Not sure of trail rights-of-way protocol in such an instance, I just blew on past and said "hey" as I did.

And, no, Marc, I did not look back....


----------



## jplynch019 (Jul 29, 2006)

Nature at its best.


----------



## thaller1 (Jul 29, 2006)

Marc said:
			
		

> At least he wasn't emptying his chemcial toilet.




yeah..guess his sh)*$tter wasn't full..ha ha h ha


----------



## jplynch019 (Aug 1, 2006)

A woodchuck was crossing the road the other day and when it saw me it screamed. I didn't know woodchucks could scream.


----------



## thaller1 (Aug 1, 2006)

jplynch019 said:
			
		

> A woodchuck was crossing the road the other day and when it saw me it screamed. I didn't know woodchucks could scream.





What WERE you wearing??


----------



## jplynch019 (Aug 1, 2006)

Woodchuck repellent?


----------



## jplynch019 (Aug 18, 2006)

On the B&A trail in MD there was a guy riding one of those old time 3 wheelers for Senior's while smoking a pipe.  

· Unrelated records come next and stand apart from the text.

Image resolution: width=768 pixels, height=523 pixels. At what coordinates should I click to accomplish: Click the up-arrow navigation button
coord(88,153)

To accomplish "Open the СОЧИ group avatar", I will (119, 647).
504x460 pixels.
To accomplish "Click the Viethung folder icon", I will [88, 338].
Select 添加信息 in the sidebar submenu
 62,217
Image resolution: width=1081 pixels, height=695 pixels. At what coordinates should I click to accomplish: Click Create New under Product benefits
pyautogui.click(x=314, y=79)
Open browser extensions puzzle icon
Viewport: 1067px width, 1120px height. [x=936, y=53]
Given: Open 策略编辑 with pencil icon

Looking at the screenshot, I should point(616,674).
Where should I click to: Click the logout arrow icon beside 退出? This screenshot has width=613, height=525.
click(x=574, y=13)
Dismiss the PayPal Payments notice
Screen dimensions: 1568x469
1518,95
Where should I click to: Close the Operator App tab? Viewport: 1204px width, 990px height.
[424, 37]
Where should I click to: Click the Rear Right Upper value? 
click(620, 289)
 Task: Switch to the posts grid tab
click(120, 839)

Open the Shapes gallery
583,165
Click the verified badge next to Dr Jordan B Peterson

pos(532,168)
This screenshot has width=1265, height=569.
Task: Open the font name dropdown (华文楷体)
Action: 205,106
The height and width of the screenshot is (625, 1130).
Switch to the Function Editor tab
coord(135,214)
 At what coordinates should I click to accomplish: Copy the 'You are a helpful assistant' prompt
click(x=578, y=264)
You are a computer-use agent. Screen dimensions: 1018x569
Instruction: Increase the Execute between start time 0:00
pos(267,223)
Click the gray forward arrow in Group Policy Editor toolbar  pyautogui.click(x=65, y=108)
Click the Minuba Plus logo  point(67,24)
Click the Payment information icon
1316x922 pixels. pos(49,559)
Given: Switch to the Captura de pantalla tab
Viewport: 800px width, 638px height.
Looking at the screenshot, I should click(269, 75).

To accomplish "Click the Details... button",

Also a guy reading a book while riding a recumbent on the trail.


----------



## Marc (Aug 18, 2006)

I saw a nasty, chainsaw toothed pair of mouth breathers mating in a pick up truck just off the side of a trail once.




And no, they weren't my parents.


----------



## jplynch019 (Aug 18, 2006)

Biking in West Virginia were you?


----------



## Marc (Aug 21, 2006)

jplynch019 said:


> Biking in West Virginia were you?



Actually, the backwoods on the Woodstock, CT/Southbridge, MA border, so, yeah, basically West Virginia.

They were cousins, at least, I'm sure.


----------